Junta de Freguesia de Fajões Junta de Freguesia de Fajões

História

Freguesia de Fajões

Fajões é uma freguesia muito antiga do concelho de Oliveira de Azeméis, com povoamento que remonta à Pré‑História, existindo vestígios de ocupação humana com cerca de 5 000 anos a.C. A sua localização, entre vales férteis e vias naturais de comunicação, favoreceu a presença sucessiva de diferentes povos ao longo dos séculos.

Origens antigas e medievais

A toponímia e os achados arqueológicos indicam a presença de luso‑romanos, godos e árabes no território de Fajões. Uma área conhecida como “mourisca” e referências em crónicas antigas registam confrontos entre cristãos e muçulmanos na região durante a Reconquista.

O documento escrito mais antigo sobre Fajões data de 1068 e refere a “villa fagiones” e a sua igreja dedicada a São Martinho, mostrando que já então existia uma comunidade organizada e cristianizada. Nesse texto, são mencionados proprietários locais de origem nobre, revelando uma freguesia ligada a famílias de fidalgos desde a Idade Média.

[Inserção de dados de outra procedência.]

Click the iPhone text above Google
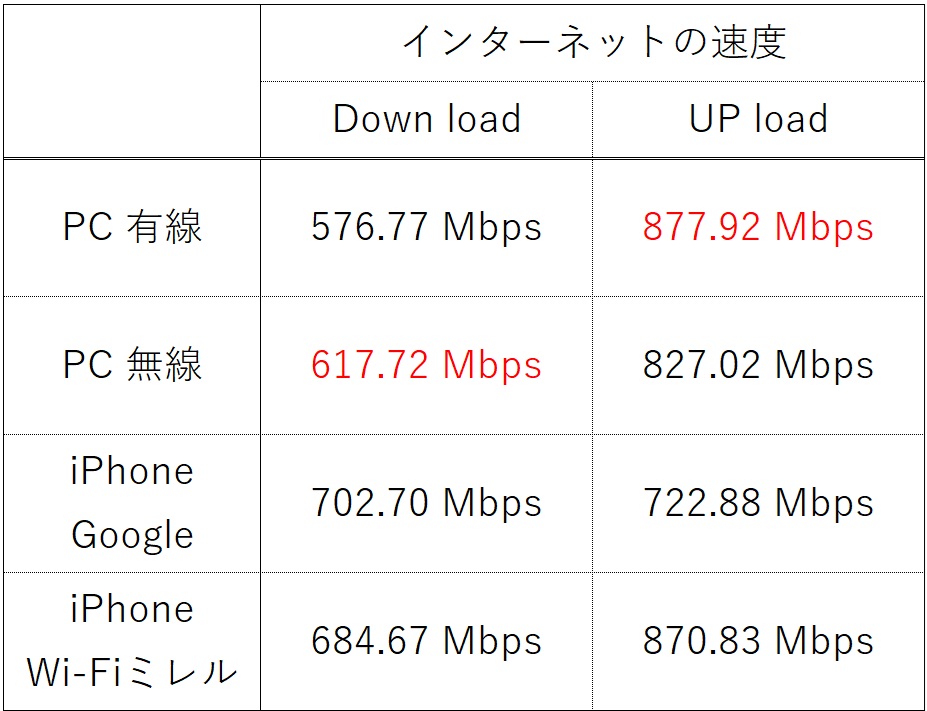Viewport: 927px width, 711px height. click(x=132, y=471)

Fajões como terra de fidalgos

Nas Inquirições de D. Dinis, em 1288, Fajões é descrita como terra de fidalgos, com quintas honradas pertencentes a famílias de prestígio, como Maria Rodrigues e Martim Dias. Também o lugar de São Mamede surge identificado como terra honrada, reforçando a importância social e económica da freguesia no contexto regional.

Durante séculos, a vida local organizava‑se em torno da agricultura, de pequenas propriedades rurais e da igreja paroquial de São Martinho, que desempenhava um papel central na coesão da comunidade. Esta ligação entre nobreza rural, propriedade da terra e vida religiosa marcou profundamente a identidade histórica de Fajões.

Foral, senhorios e enquadramento administrativo

Fajões beneficiou do foral concedido por D. Manuel I às Terras da Feira, em 10 de fevereiro de 1514, integrando‑se nesse espaço administrativo e fiscal. A freguesia pertenceu ao antigo Condado da Feira até 1700, passando depois para a Casa e Estado do Infantado, ligada à família real.

Em termos eclesiásticos, Fajões esteve inicialmente integrada na diocese de Coimbra, mas, após a bula “Provisionis Nostrae” do Papa Inocêncio IV, em 1253, passou a pertencer de forma estável à diocese do Porto. Esta mudança consolidou a ligação religiosa e institucional da freguesia à região do Douro Litoral.

Integração em Oliveira de Azeméis

Com a criação da vila e concelho de Oliveira de Azeméis, por D. Maria I, em 5 de janeiro de 1779, Fajões deixou de pertencer ao concelho da Feira e foi integrada no novo município. Esta alteração aproximou a freguesia do centro administrativo que ainda hoje a enquadra, reforçando os laços económicos e sociais com o restante concelho.

Ao longo dos séculos XIX e XX, Fajões acompanhou as grandes transformações políticas nacionais, desde o liberalismo até à implantação da República, mantendo sempre um carácter marcadamente rural, embora em progressiva ligação às indústrias e serviços da região. A população cresceu de forma regular entre o século XIX e finais do século XX, refletindo essa evolução económica.

Fajões na atualidade

Hoje, Fajões é uma freguesia essencialmente residencial e semi‑industrial, com cerca de 3 000 habitantes no início do século XXI. Mantém traços rurais, paisagens verdes e uma malha de lugares e quintas que recordam o passado agrícola.

A freguesia dispõe de equipamentos modernos, como a Escola Básica e Secundária de Fajões, associações culturais e desportivas, e serviços que servem não só a população local, mas também freguesias vizinhas. Ao mesmo tempo, preserva património religioso e tradições, como a devoção a São Martinho, que continuam a marcar o calendário e a identidade da comunidade.